Вообще, этот месяц я сбился с толку и, как оно всегда бывает со мною, чувствую печаль и угрызения. Работаю мало и худо, сплю, или, лучше сказать, валяюсь очень много, не читаю ничего, сам нездоров от простуды и периодических завалов (как в сентябре), — одним словом, дело не ладно. Вот, например, обращик сегоднишнего бесплодного дня. Встал в 11, едва сел за статью о Тургеневе[1157], пришли два господина по поводу статей — Николаев и молодой Ершов, из севастопольских героев[1158]. Потом явился Печаткин. Подписчиков оказывается у нас до 600 лишних против прошлогоднего.

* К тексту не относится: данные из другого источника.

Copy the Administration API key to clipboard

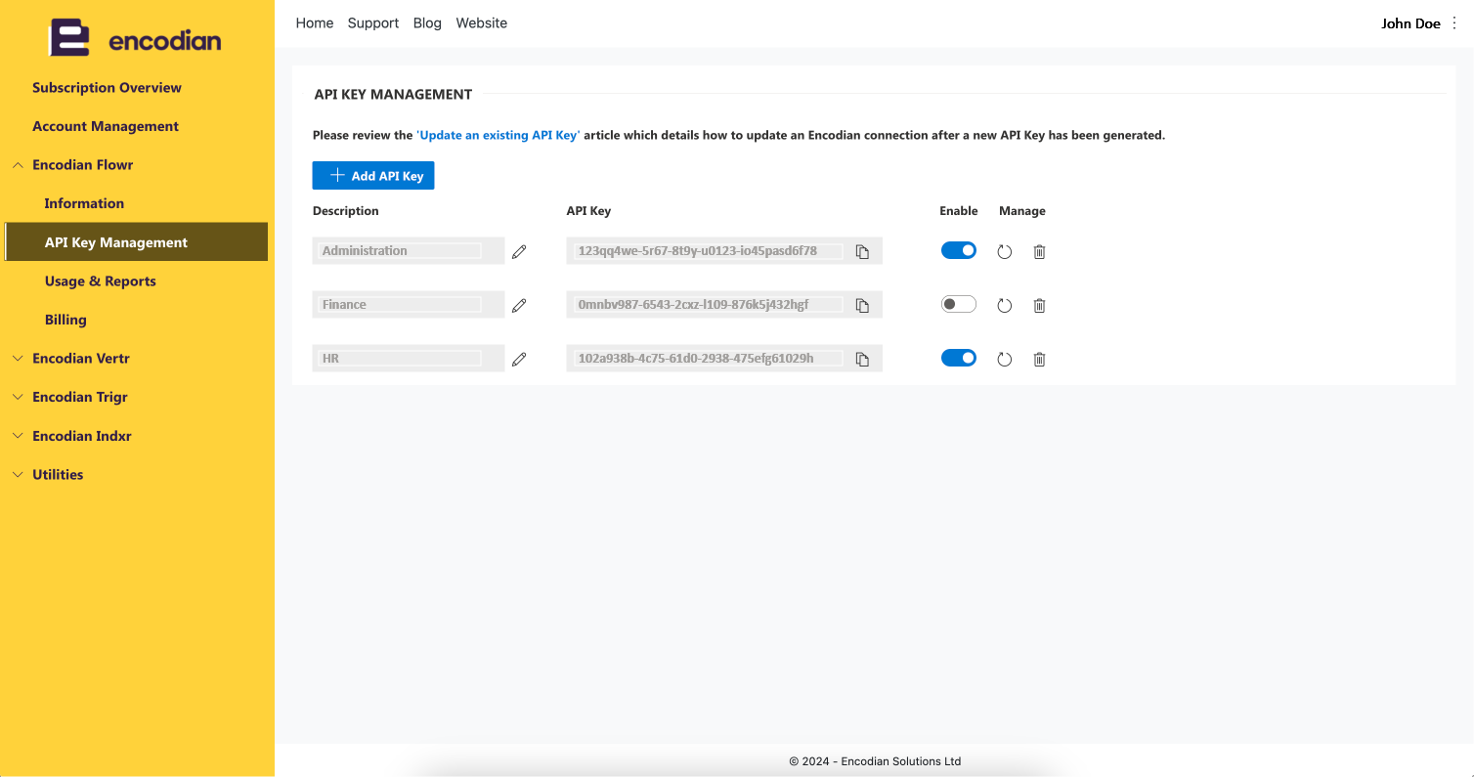pyautogui.click(x=862, y=251)
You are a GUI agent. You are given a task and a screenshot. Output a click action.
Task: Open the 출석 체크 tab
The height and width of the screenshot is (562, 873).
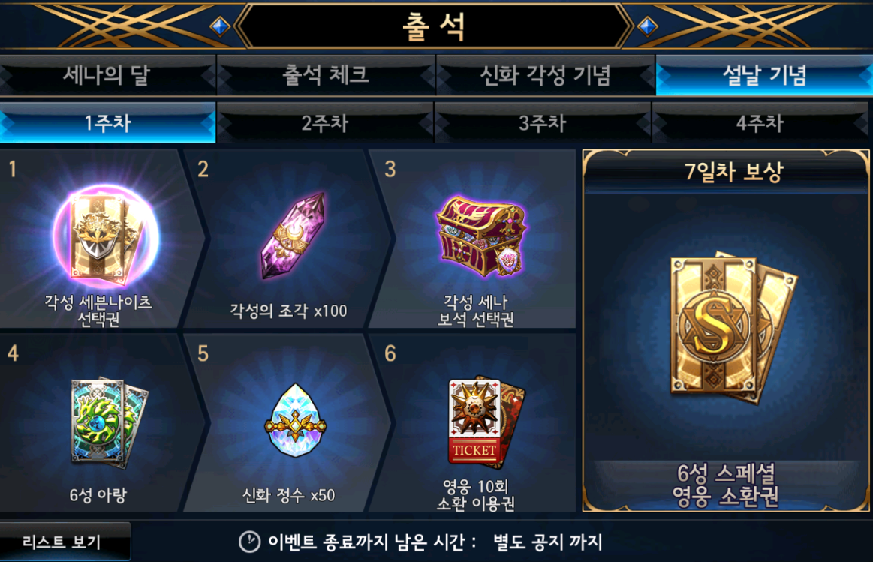click(326, 75)
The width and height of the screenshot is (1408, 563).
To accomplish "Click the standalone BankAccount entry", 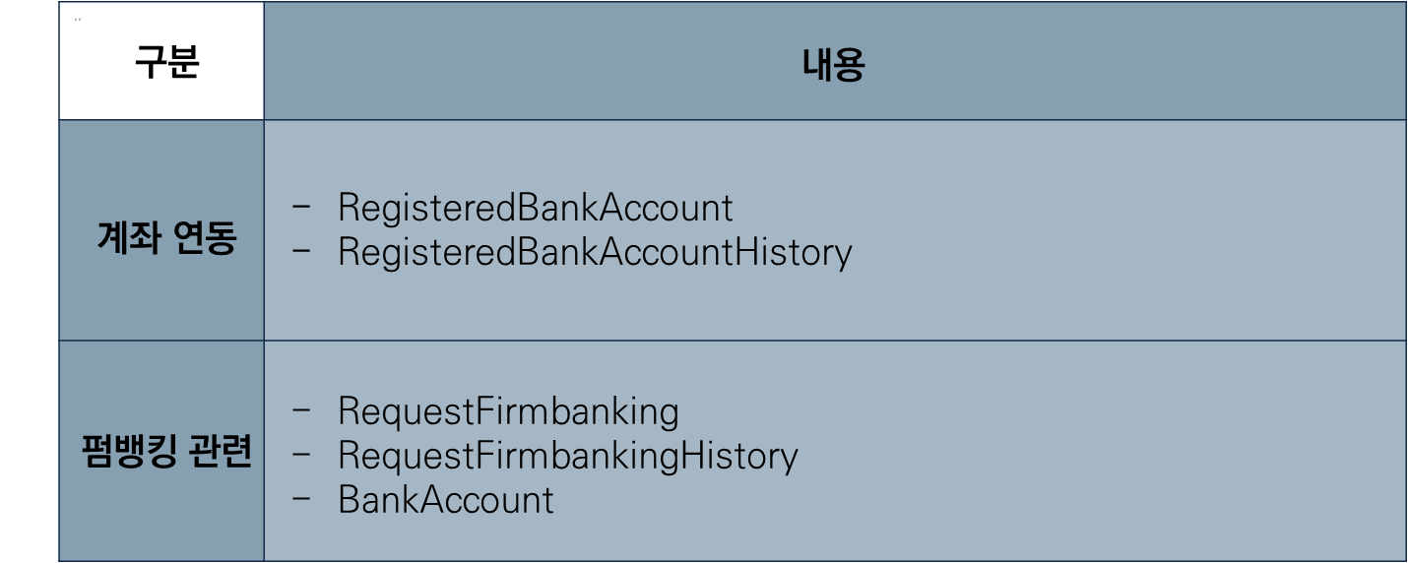I will 446,500.
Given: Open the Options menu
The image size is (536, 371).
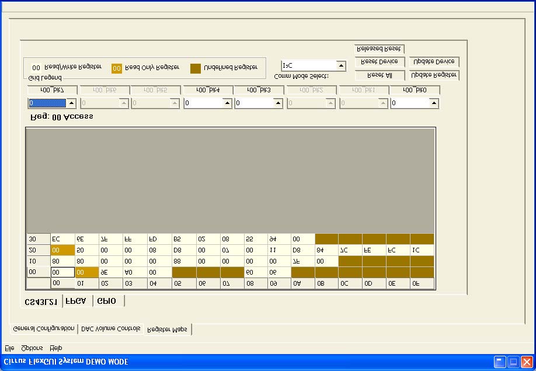Looking at the screenshot, I should (x=31, y=348).
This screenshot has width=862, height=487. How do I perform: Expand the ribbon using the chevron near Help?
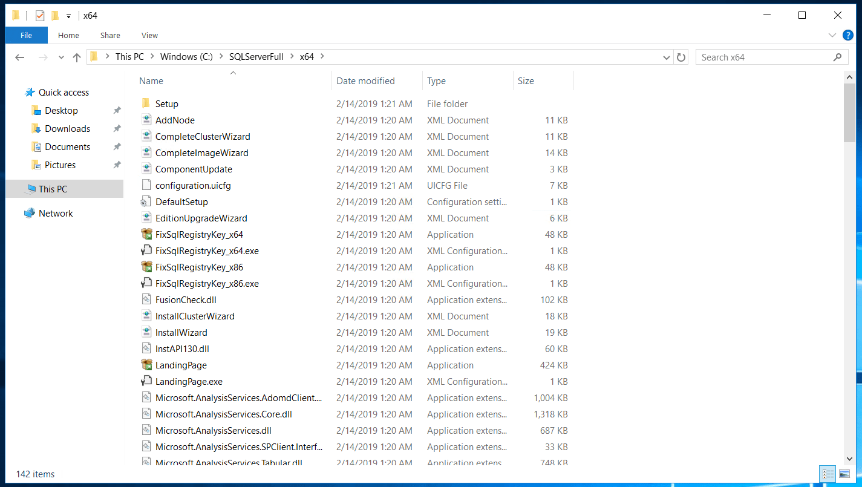[x=833, y=35]
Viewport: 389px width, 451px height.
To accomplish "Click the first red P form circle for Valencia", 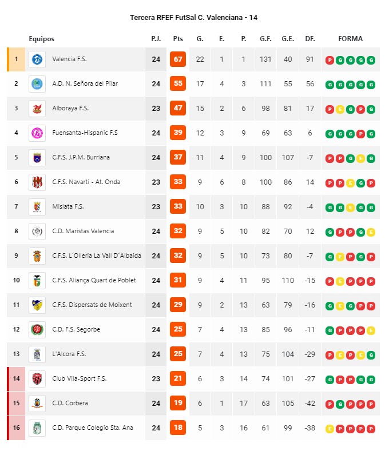I will click(x=330, y=60).
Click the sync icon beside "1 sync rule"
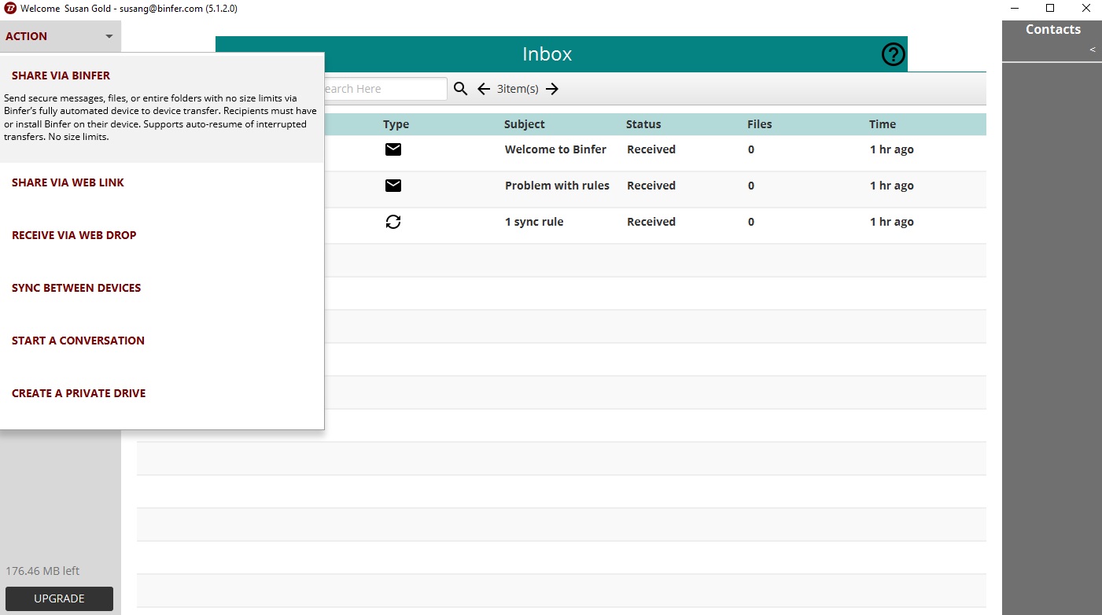1102x615 pixels. coord(393,222)
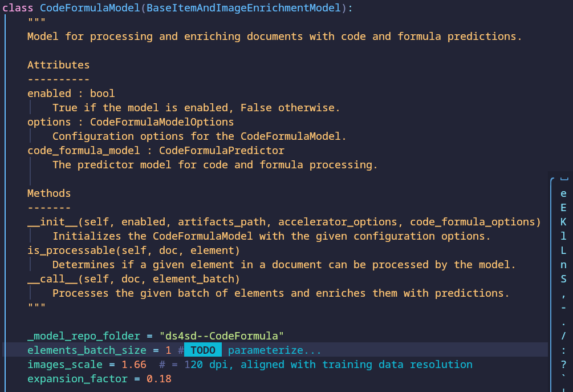This screenshot has height=392, width=573.
Task: Place cursor on elements_batch_size value 1
Action: (168, 350)
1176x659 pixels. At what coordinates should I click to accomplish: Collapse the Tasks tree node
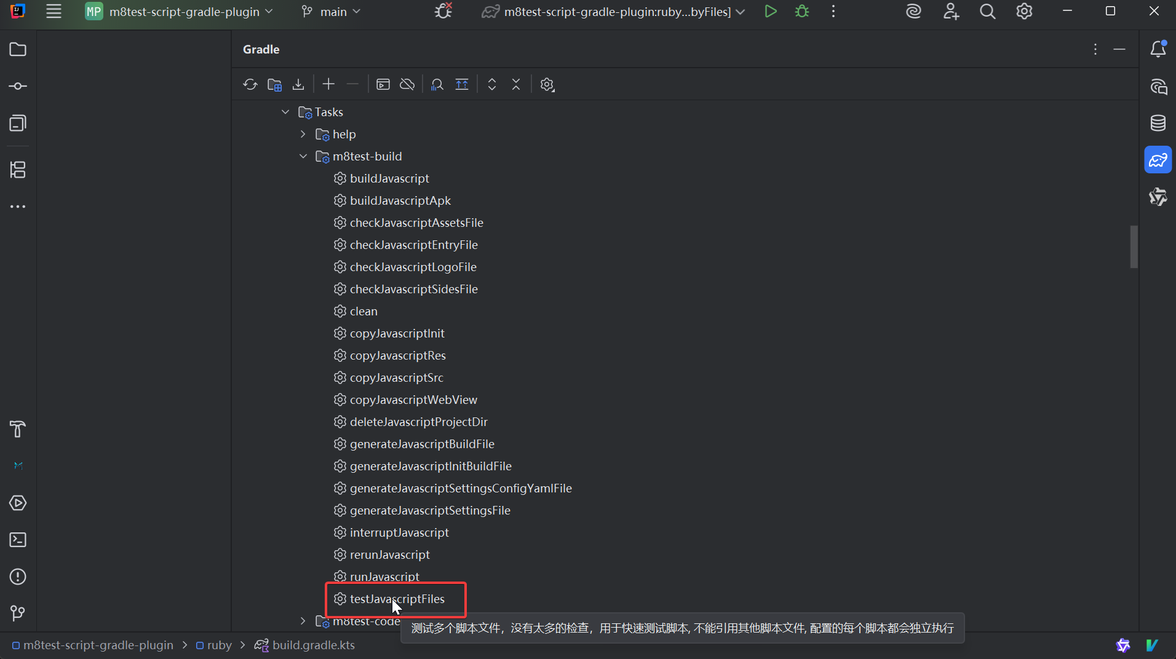point(285,112)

Это все недурно, но болтовня тянулась до двух часов. Потом к Д. Ф. Харламовой, с ней беседовал с полчаса. Потом (после долгой езды, хлопот и треволнений) обедал у Дюссо с новым моим предметом, Алекс<андрой> Петровной. Потом домой, переоделся во фрак, поехал к Л. А. Блоку, там говорил по делу Обольянинова. Оттуда к Щербатову, но там сегодни нет приема. Оттуда домой, зайдя по дороге к В. Майкову (от него узнал, что вся февральская книжка прошла уже цензуру). Дома разделся и успел написать полстранички Критики. Что же это за жизнь, смею спросить? Что тут ладного и умного или хоть забавного? Это ерундища, и дней, обильных такой ерундою, к сожалению, у меня немало.
Четверги у Кушелева очень хороши, чего я, признаюсь, не ожидал.
С наступлением великого поста я считаю зимний сезон конченным, и хотя на дворе холодно и нет ничего весеннего, но никто меня не уверит, что весна не началась. Много небывалого сулит мне эта весна, считая тут и лето. Заграничная поездка с Васинькой и Григоровичем решена, план ее утвержден, деньги припасены почти сполна, и завтра же еду я в концелярию генер<ал>-губерн<атора> наводить справки о подаче прошения. К 1 апреля я уже должен иметь паспорт в кармане. И странно, и страшно, и жалко что-то отрываться от всего, к чему прилепился я в течение стольких лет. Что значут четыре месяца путешествия? А тяжко будет уезжать, очень тяжко. Для чего я не могу иногда быть гнусным эгоистом?